Miss Lavinia hurried across it, and placing her hands on the window-sill moved her head up and down.

"Well, how that young woman saw into this room puzzles me! The blind is drawn as close as wax!"

"On that side perhaps." Wilton had come up behind her, and now drew her across.

Here the blind seemed to have been pushed or caught aside, and any tall person standing outside could see right into the room; since much to Miss Lavinia's amazement the curtain inside was also caught up.

"Why, it's a regular spy-hole!" she said as, putting her hands on the window-sill and raising herself on tiptoe, she applied her eyes to the glass.

A moment later she dropped down with a groan.

"She is right enough. John is there, and I don't like the way he sits huddled up in his chair. Mr. Wilton, you had better get in as soon as you can."

Wilton needed no second bidding. One blow shattered the pane nearest him, and putting his arm through he raised the catch, then the sash, and then vaulted into the room. Miss Lavinia waited, one arm round Hilary, who had joined her.

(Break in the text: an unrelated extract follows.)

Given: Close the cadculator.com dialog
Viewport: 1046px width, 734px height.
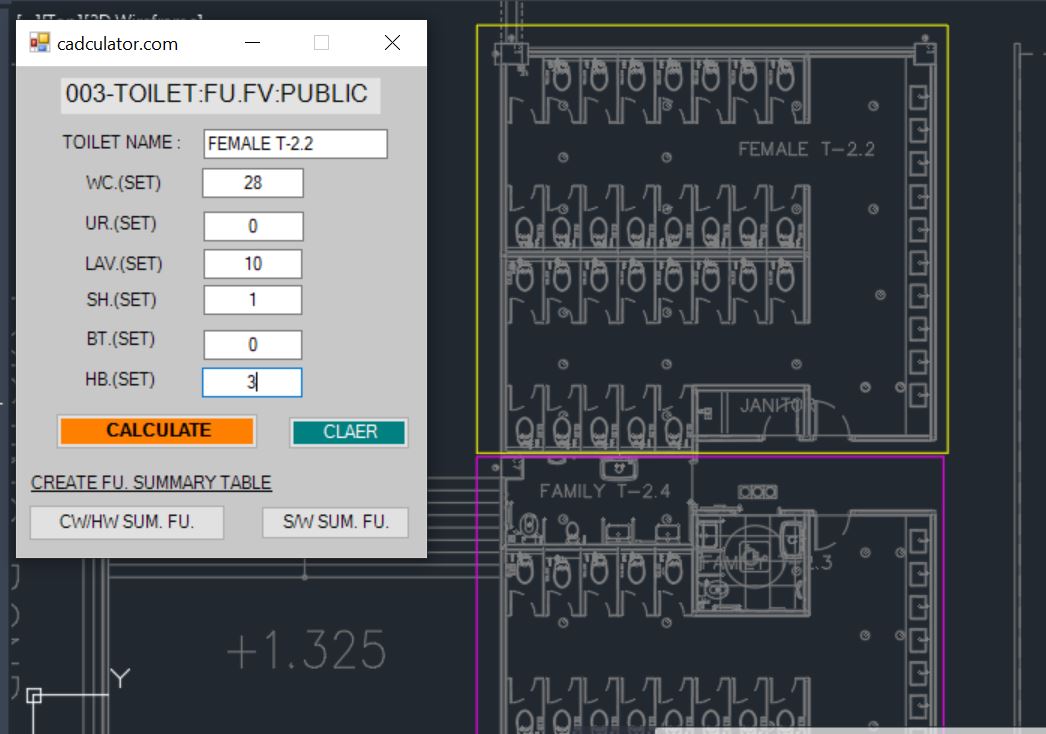Looking at the screenshot, I should point(392,43).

It seemed a long time before Wilton came back, but it was not in reality more than a minute or two before he parted the curtains again; and stood carefully holding them so that Hilary could not see into the room.

"I fear the doctor is very ill," he said gravely. "I have the key. We will go round."

Hilary threw off her aunt's arm.

"Go back to Dad, Basil. What do you mean by leaving him? I can get in this way too."

She put her hands on the window-sill, and would have scrambled in, but Wilton held her back at arm's length.

"You don't understand, Hilary. You can do no good here. Your father is—"

"Dead—no, no—not dead!" Hilary said wildly.

Wilton's eyes sought Miss Lavinia's as he bent his head in grave assent.

Chapter III

Table of Contents

"Murdered? God bless my soul! I never heard such nonsense in my life!" Miss Lavinia Priestley was the speaker.

Basil Wilton was facing her and beside him was a short, rather stout man. Dr. James Greig was an old friend of Dr. Bastow's and a telephone summons had brought him on the scene. A third person at whom Miss Lavinia had scarcely glanced as yet stood behind the other two.

As a matter of fact, very few people did glance a second time at William Stoddart, which fact formed a by no means inconsiderable asset in Stoddart's career in the C.I.D. For William Stoddart was a detective, and one of the best known in the service too, in spite of his undistinguished exterior.